• What is asked:
(1) In the diary extract, why did General Shafter's note ask the writer to go into town?
(2) Please return the passage of the diary extract between "Thursday, 14th July." and "could go in.", inclusive.

• Source extract:
========================================================================

Thursday, 14th July. Cavanagh died at 2:15 this morning, and I have been ailing with sore throat, chest oppression, and fever all night, and have to remain in bed, or rather hammock. Got a coffin for Cavanagh, and buried him in the afternoon. I could not go. In afternoon Sir Brien Leighton turned up, and gave me two pastilles of Eaggis consomme, which came in well in my state. He told me capitulation had been agreed upon. Spanish troops here and 8,000 more under Toral's command to be shipped to Spain, and Santiago, Guantanamo, and Baracoa to be included in capitulation. Ladies made memorial to General Shafter to be allowed to go to town, preferring death by bomb to starvation. Willie returned from Siboney without provisions, but got a little sugar on the road from a Cuban. I wrote Shafter, asking when we could go in.

Friday, 15th July. Passed a bad night, fever and diarrhoea. At 9 a. m. round came Major Allen with a note from General Shafter asking me to go in, as there were some difficulties which he hoped my influence would fix, as otherwise there might still be more fighting. I was still in bed, but got up, packed, and started. Was detained at Spanish lines till I could get a note to Toral, and I found that he and generals were between lines negotiating. Therefore, being nearly 2 p. m., went on home, The city was like a deserted place, and with soldiers on the outskirts and trenches, no one in the streets. Some houses gutted and pillaged, others hurt by shell; not a shop of any kind open, trenches and barricades in the streets down to Plaza de Dolores, made since I left. Found my house intact. Changed, and went to see Toral, who was in his hammock done up, just returned from conference. He told me everything had been arranged and preliminary bases signed. Madrid's approval to capitulation, asked for three days previous, is wanting, but he said, if not approved, he would capitulate even if courtmartialled after. Bob Mason has been running it, and is one of the commissioners who signed the articles. Eulogio brought us a piece of meat and some bread, his share of rations, for nothing can be bought. Moran and Espejo also came, and Barruecos. A shell burst in latter's house, twenty yards from mine, and fragments came on my roof. Did a lot of damage. Several fell around store, and one bursting in front broke roof titles. It is said fifty-nine houses have been damaged, including three utterly demolished. A large piece in my drawing-room knocked down and some bric-a-brac broken. No one killed. Linares's wound has been painful, affected the radial nerve, but not dangerous.

========================================================================

• Information provided:
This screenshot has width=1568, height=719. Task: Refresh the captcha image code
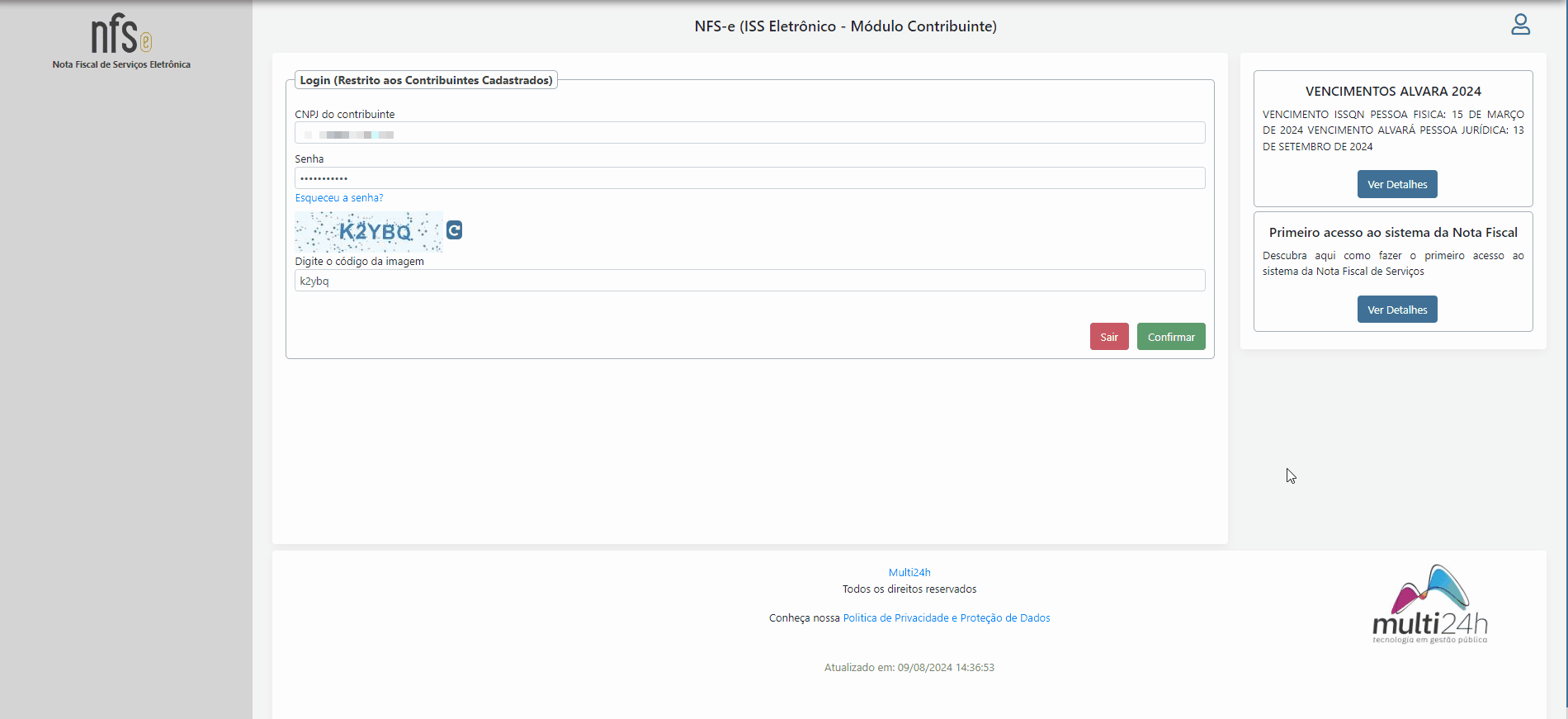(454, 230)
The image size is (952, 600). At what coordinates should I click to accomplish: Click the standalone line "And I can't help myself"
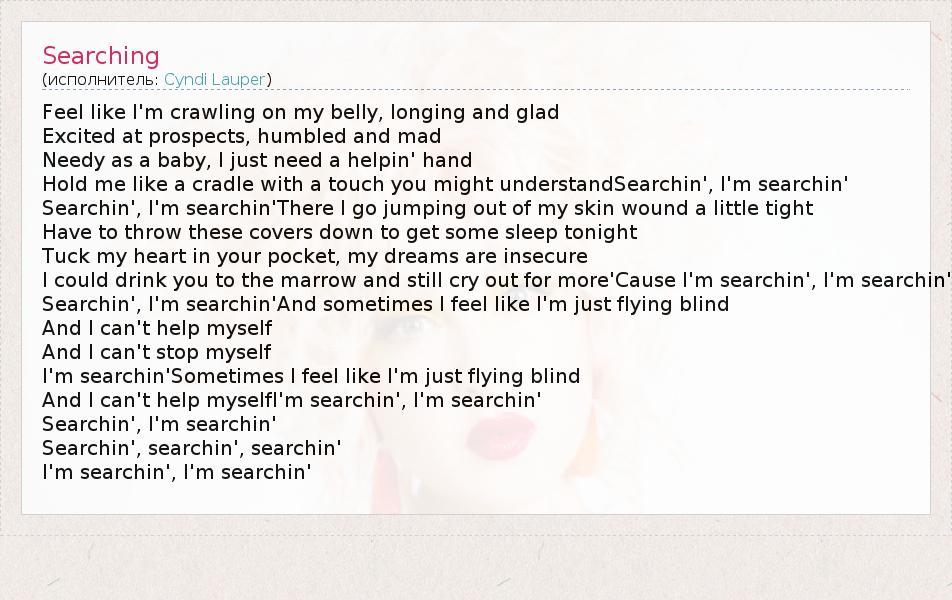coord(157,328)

========================================================================

• Task-by-task results:
(1) General Shafter's note said there were some difficulties that he hoped the writer's influence would fix. Without that, there might still be more fighting.

(2)
Thursday, 14th July. Cavanagh died at 2:15 this morning, and I have been ailing with sore throat, chest oppression, and fever all night, and have to remain in bed, or rather hammock. Got a coffin for Cavanagh, and buried him in the afternoon. I could not go. In afternoon Sir Brien Leighton turned up, and gave me two pastilles of Eaggis consomme, which came in well in my state. He told me capitulation had been agreed upon. Spanish troops here and 8,000 more under Toral's command to be shipped to Spain, and Santiago, Guantanamo, and Baracoa to be included in capitulation. Ladies made memorial to General Shafter to be allowed to go to town, preferring death by bomb to starvation. Willie returned from Siboney without provisions, but got a little sugar on the road from a Cuban. I wrote Shafter, asking when we could go in.